Port Phillip, Australia, is involving its citizens in the identification of indicators that allow for the improvement of their urban life quality

Community Pulse involves community members in setting benchmarks, measuring, and analysing long-term trends to help prevent the aspects that they love about their neighbourhoods from being lost. The indicators stretch across environmental, both natural (penguins) and built (affordable housing), social (Smiles per Hour), economic (cost of groceries), and cultural (local icons) environments and build evidence to stimulate political and community action.

Over the past nine years, Community Pulse has actively reported on 40 locally determined measures from 13 indicators developed within each of the four pillars of sustainability: social, cultural, environmental, and economic. These indicators were identified by City of Port Phillip residents as tools to track progress towards or away from their aspirations. In response to the question ‘How do you know your neighbourhood is getting better?’, individuals who live, work, and play in this local government area expressed they wanted a city that valued connectedness, affordability, diversity, safety, and a healthy environment. It was also declared that they wanted a community where they feel a sense of control over their destiny.

The Community Pulse intentionally uses measures that relate to people's everyday experiences, rather than being solely based on available data or technical validity. These are unique place-based indicators, not designed to measure government service provision or other external benchmarks, but to track how neighbourhoods are changing and the quality of residents’ lives, and to engage residents in expressing, understanding, and acting on things they value locally. Further, Community Pulse has been designed to stimulate social change.

The Pulse is an integrated approach for the whole of local government and community to be engaged in both determining the vision and evaluating local progress for their city. It aims to stimulate social change though the process of data collection and awareness, while drawing attention to local values and early warning signs of potential problems. Data is collected by community groups and residents as well as public state and federal organizations and the private business sector.

Imagined as a handshake between policy, indicator theory, and engagement practice, this data is fed back up the food chain to decision-makers and back down to citizens in a variety of creative ways. This project has an initial commitment from Council over ten years, to understand long-term change trends. This commitment provides minimal resources for a part-time staff person and endorsement of a local advisory committee comprised of residents, Councillors, and staff representatives. The project is cyclical, constantly evolving, and entrepreneurial, partnering with many local organizations and initiatives to fulfil its aims.
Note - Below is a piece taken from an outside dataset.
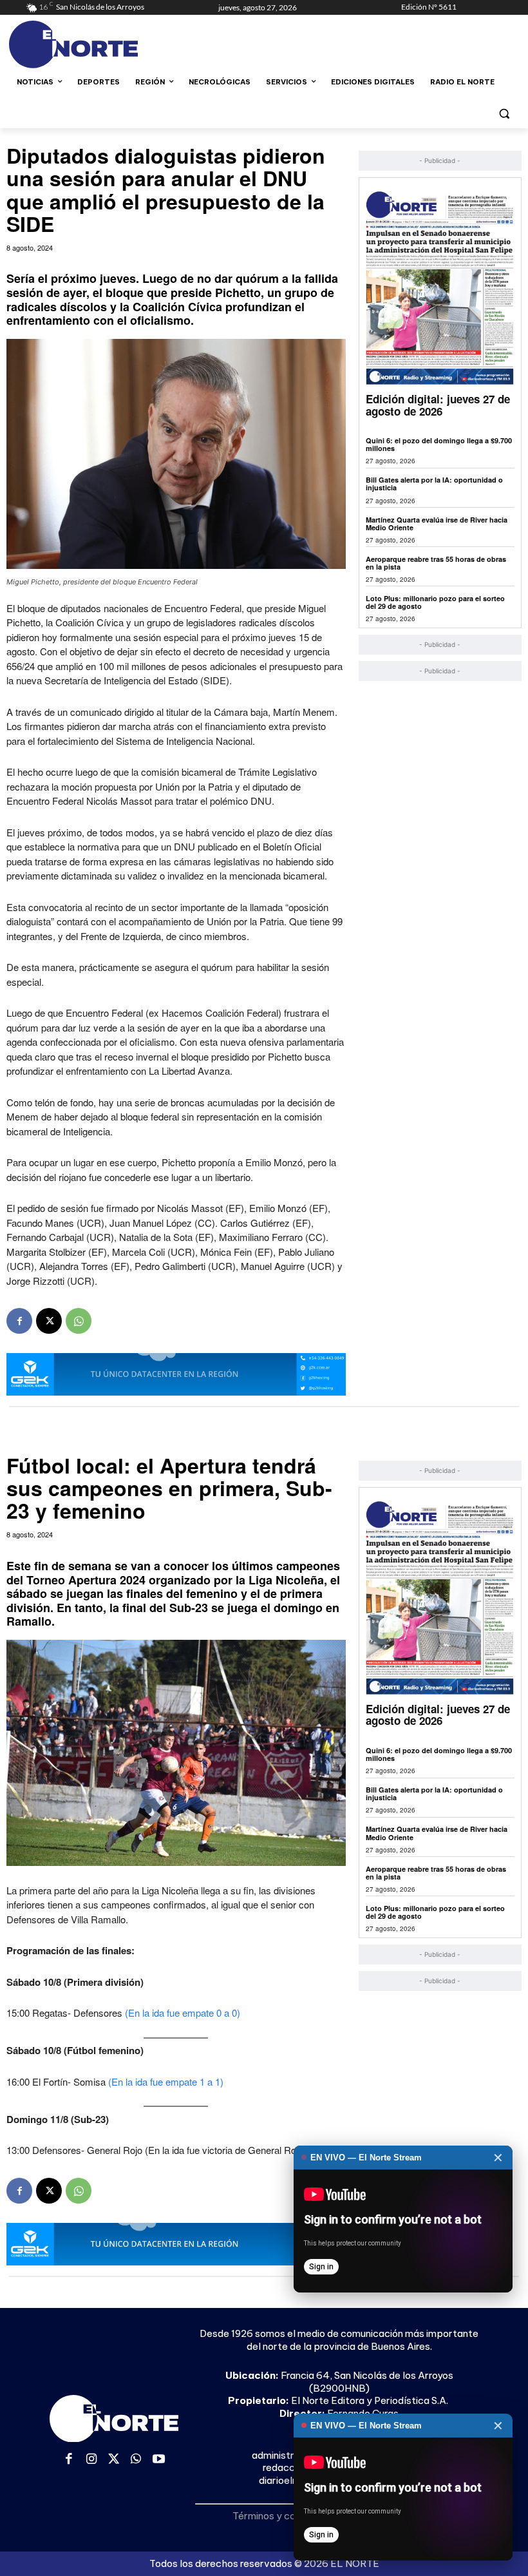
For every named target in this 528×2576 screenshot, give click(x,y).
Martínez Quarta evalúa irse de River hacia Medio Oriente (436, 523)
The CoPP is known for its social and cultural diversity and its active commitment to the inclusion of marginalized voices in decision-making processes by Council. The Pulse is characterised equally, by how the data is collected. As a partnership between Council, community organizations, and residents, this process of social inclusion and participatory democracy are the major achievements of the project. Detailed data from independent measures also provide a long-term integrated picture of sustainability for residents and the City of Port Phillip. The Pulse supports the work of community members and groups to catalyse the changes they want to see in their community. Through this engagement, the Pulse asks residents to help tell the story of how our community is fairing, so their role in collectively finding the solutions is ensured.

Community engagement and social change are long-term goals. A task like this can quickly become extremely complex or overwhelming, and the project does not want to make this process unsustainable itself. Therefore, the Community Pulse has been designed as an evolving and on-going project, with its true value being evident in the longer term.